Saved entries:
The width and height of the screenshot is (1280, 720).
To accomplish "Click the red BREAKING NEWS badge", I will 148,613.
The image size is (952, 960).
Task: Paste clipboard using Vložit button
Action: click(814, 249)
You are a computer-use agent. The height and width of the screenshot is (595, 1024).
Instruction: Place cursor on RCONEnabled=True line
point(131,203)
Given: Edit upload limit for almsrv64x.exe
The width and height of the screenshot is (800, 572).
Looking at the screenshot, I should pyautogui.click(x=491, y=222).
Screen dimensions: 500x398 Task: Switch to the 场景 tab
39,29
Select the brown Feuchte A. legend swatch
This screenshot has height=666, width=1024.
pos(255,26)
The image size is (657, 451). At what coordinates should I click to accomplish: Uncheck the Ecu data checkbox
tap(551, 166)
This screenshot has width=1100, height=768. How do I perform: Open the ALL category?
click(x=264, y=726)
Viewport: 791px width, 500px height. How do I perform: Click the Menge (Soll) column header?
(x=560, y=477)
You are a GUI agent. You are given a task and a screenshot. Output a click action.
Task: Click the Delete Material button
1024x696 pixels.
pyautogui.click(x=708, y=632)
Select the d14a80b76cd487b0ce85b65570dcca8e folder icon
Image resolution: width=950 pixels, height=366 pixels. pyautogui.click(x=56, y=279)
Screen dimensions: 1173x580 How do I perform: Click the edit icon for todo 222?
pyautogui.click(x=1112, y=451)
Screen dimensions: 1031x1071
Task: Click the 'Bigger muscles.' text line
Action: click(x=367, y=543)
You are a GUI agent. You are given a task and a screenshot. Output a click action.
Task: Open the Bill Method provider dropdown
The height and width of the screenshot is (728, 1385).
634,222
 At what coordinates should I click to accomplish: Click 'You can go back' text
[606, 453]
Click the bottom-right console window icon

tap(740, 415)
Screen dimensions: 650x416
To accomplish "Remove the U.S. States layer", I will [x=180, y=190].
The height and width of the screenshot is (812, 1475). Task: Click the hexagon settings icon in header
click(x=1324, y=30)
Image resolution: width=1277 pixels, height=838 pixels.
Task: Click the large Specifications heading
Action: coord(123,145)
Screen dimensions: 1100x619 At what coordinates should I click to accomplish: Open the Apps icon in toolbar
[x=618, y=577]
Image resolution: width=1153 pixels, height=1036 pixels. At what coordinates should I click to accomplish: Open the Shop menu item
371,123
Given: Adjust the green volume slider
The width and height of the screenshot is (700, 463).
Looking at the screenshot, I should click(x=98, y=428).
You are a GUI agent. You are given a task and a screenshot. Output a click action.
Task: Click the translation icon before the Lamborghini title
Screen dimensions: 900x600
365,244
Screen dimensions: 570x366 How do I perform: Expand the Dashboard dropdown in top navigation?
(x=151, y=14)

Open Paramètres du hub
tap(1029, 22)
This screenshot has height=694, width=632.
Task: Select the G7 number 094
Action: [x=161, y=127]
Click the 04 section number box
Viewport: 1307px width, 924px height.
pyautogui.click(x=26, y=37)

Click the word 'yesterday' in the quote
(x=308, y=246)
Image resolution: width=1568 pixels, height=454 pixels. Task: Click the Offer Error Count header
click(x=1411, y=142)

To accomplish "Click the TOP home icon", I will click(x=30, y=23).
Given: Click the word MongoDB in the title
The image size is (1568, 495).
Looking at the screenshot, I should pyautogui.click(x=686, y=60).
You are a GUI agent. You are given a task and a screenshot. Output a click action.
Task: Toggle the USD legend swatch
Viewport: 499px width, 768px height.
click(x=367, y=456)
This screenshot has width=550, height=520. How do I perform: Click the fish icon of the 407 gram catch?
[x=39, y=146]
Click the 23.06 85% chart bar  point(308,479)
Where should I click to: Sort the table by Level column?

## [EXERCISE INSTRUCTIONS]
The entries above should be copied out exactly, with none left out.

## [TASK ANSWER]
The width and height of the screenshot is (1280, 720).
To accomplish "Click the red BREAKING NEWS badge", I will 148,613.
The image size is (952, 960).
Task: Paste clipboard using Vložit button
Action: click(814, 249)
You are a computer-use agent. The height and width of the screenshot is (595, 1024).
Instruction: Place cursor on RCONEnabled=True line
point(131,203)
Given: Edit upload limit for almsrv64x.exe
The width and height of the screenshot is (800, 572).
Looking at the screenshot, I should pyautogui.click(x=491, y=222).
Screen dimensions: 500x398 Task: Switch to the 场景 tab
39,29
Select the brown Feuchte A. legend swatch
This screenshot has height=666, width=1024.
pos(255,26)
The image size is (657, 451). At what coordinates should I click to accomplish: Uncheck the Ecu data checkbox
tap(551, 166)
This screenshot has width=1100, height=768. How do I perform: Open the ALL category?
click(x=264, y=726)
Viewport: 791px width, 500px height. How do I perform: Click the Menge (Soll) column header?
(x=560, y=477)
You are a GUI agent. You are given a task and a screenshot. Output a click action.
Task: Click the Delete Material button
1024x696 pixels.
pyautogui.click(x=708, y=632)
Select the d14a80b76cd487b0ce85b65570dcca8e folder icon
Image resolution: width=950 pixels, height=366 pixels. pyautogui.click(x=56, y=279)
Screen dimensions: 1173x580 How do I perform: Click the edit icon for todo 222?
pyautogui.click(x=1112, y=451)
Screen dimensions: 1031x1071
Task: Click the 'Bigger muscles.' text line
Action: click(x=367, y=543)
You are a GUI agent. You are given a task and a screenshot. Output a click action.
Task: Open the Bill Method provider dropdown
The height and width of the screenshot is (728, 1385).
634,222
 At what coordinates should I click to accomplish: Click 'You can go back' text
[606, 453]
Click the bottom-right console window icon

tap(740, 415)
Screen dimensions: 650x416
To accomplish "Remove the U.S. States layer", I will [x=180, y=190].
The height and width of the screenshot is (812, 1475). Task: Click the hexagon settings icon in header
click(x=1324, y=30)
Image resolution: width=1277 pixels, height=838 pixels.
Task: Click the large Specifications heading
Action: coord(123,145)
Screen dimensions: 1100x619 At what coordinates should I click to accomplish: Open the Apps icon in toolbar
[x=618, y=577]
Image resolution: width=1153 pixels, height=1036 pixels. At what coordinates should I click to accomplish: Open the Shop menu item
371,123
Given: Adjust the green volume slider
The width and height of the screenshot is (700, 463).
Looking at the screenshot, I should click(x=98, y=428).
You are a GUI agent. You are given a task and a screenshot. Output a click action.
Task: Click the translation icon before the Lamborghini title
Screen dimensions: 900x600
365,244
Screen dimensions: 570x366 How do I perform: Expand the Dashboard dropdown in top navigation?
(x=151, y=14)

Open Paramètres du hub
tap(1029, 22)
This screenshot has height=694, width=632.
Task: Select the G7 number 094
Action: [x=161, y=127]
Click the 04 section number box
Viewport: 1307px width, 924px height.
pyautogui.click(x=26, y=37)

Click the word 'yesterday' in the quote
(x=308, y=246)
Image resolution: width=1568 pixels, height=454 pixels. Task: Click the Offer Error Count header
click(x=1411, y=142)

To accomplish "Click the TOP home icon", I will click(x=30, y=23).
Given: Click the word MongoDB in the title
The image size is (1568, 495).
Looking at the screenshot, I should pyautogui.click(x=686, y=60).
You are a GUI agent. You are given a task and a screenshot. Output a click action.
Task: Toggle the USD legend swatch
Viewport: 499px width, 768px height.
click(x=367, y=456)
This screenshot has width=550, height=520. How do I perform: Click the fish icon of the 407 gram catch?
[x=39, y=146]
Click the 23.06 85% chart bar  point(308,479)
Where should I click to: Sort the table by Level column?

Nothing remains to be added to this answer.